Material provided

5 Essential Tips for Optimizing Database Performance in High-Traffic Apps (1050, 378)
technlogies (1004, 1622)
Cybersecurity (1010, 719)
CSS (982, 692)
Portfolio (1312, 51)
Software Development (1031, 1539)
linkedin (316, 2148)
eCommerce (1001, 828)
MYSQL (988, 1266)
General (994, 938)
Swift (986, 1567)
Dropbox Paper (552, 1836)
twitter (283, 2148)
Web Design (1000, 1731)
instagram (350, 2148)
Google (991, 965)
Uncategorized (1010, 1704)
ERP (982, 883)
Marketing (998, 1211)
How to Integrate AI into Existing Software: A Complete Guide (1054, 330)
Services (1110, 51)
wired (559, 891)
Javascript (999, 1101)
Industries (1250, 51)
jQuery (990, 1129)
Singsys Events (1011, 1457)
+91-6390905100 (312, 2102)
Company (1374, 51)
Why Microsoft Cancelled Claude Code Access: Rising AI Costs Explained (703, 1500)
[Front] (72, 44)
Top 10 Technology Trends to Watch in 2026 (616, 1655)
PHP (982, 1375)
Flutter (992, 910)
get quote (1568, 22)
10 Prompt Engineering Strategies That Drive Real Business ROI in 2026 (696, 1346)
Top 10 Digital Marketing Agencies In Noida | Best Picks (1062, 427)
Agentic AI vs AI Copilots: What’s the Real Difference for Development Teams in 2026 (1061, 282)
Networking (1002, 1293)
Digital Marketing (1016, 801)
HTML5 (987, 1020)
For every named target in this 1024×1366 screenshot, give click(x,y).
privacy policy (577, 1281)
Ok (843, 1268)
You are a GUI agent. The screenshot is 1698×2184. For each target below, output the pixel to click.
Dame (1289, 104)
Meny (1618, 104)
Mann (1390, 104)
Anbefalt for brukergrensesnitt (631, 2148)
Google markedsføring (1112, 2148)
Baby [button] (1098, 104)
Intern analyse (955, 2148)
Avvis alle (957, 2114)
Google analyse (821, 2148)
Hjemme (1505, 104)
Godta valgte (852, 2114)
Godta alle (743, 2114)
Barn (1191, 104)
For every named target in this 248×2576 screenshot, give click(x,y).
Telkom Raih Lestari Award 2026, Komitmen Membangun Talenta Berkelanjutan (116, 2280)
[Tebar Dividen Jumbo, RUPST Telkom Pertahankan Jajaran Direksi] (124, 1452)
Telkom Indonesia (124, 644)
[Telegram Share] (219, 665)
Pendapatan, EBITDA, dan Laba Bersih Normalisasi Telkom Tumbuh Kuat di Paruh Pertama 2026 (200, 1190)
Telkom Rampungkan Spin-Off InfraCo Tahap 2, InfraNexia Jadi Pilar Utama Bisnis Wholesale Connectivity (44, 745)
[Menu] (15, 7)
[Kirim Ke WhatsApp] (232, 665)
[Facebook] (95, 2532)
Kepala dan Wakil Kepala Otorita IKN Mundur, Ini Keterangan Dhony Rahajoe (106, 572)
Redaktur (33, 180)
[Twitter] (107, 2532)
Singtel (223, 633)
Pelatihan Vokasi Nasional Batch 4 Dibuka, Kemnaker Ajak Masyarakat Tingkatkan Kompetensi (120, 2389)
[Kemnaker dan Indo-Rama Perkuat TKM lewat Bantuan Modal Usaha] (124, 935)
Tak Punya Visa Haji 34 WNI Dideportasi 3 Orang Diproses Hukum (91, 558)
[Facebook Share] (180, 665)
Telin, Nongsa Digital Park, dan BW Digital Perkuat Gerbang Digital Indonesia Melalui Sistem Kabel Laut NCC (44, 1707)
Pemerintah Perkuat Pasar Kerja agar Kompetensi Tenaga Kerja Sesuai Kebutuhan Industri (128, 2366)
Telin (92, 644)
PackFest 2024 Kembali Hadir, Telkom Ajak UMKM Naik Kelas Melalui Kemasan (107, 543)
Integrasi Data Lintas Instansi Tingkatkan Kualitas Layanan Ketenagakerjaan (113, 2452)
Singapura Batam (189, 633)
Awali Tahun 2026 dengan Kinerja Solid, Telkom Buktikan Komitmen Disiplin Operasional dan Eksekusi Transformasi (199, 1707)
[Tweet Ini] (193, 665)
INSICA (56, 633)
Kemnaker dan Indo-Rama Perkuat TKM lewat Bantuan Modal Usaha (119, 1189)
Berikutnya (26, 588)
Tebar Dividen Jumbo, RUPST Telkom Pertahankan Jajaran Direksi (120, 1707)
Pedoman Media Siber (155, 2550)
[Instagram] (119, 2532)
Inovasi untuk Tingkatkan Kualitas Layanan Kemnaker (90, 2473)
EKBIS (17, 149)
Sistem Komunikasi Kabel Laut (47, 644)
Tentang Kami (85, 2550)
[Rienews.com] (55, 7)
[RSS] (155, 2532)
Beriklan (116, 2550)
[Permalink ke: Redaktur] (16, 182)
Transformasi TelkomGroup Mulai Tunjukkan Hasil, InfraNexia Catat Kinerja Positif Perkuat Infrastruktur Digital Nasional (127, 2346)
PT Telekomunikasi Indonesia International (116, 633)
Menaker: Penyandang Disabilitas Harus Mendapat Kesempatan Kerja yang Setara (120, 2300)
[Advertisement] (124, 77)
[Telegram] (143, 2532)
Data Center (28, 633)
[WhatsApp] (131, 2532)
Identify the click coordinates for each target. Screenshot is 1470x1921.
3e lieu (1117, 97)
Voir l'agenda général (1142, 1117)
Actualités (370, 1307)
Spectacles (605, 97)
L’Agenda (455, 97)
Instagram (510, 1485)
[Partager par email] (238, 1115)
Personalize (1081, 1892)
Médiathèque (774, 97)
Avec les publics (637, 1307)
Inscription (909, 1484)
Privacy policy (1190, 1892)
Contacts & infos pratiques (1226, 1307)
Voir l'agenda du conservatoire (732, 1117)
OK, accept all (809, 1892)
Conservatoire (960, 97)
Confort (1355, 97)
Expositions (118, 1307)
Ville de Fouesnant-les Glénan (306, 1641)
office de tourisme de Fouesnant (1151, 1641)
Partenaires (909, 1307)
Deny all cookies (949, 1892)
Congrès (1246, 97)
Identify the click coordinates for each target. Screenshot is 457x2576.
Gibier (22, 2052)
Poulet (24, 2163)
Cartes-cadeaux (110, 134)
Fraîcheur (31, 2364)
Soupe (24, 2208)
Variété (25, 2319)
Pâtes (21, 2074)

Work item
Go through the data and copy every line that includes "give".

Reply to the task
For every named target in this 1024×1366 screenshot, give click(x,y).
For every named target in this 248×2576 screenshot, give click(x,y).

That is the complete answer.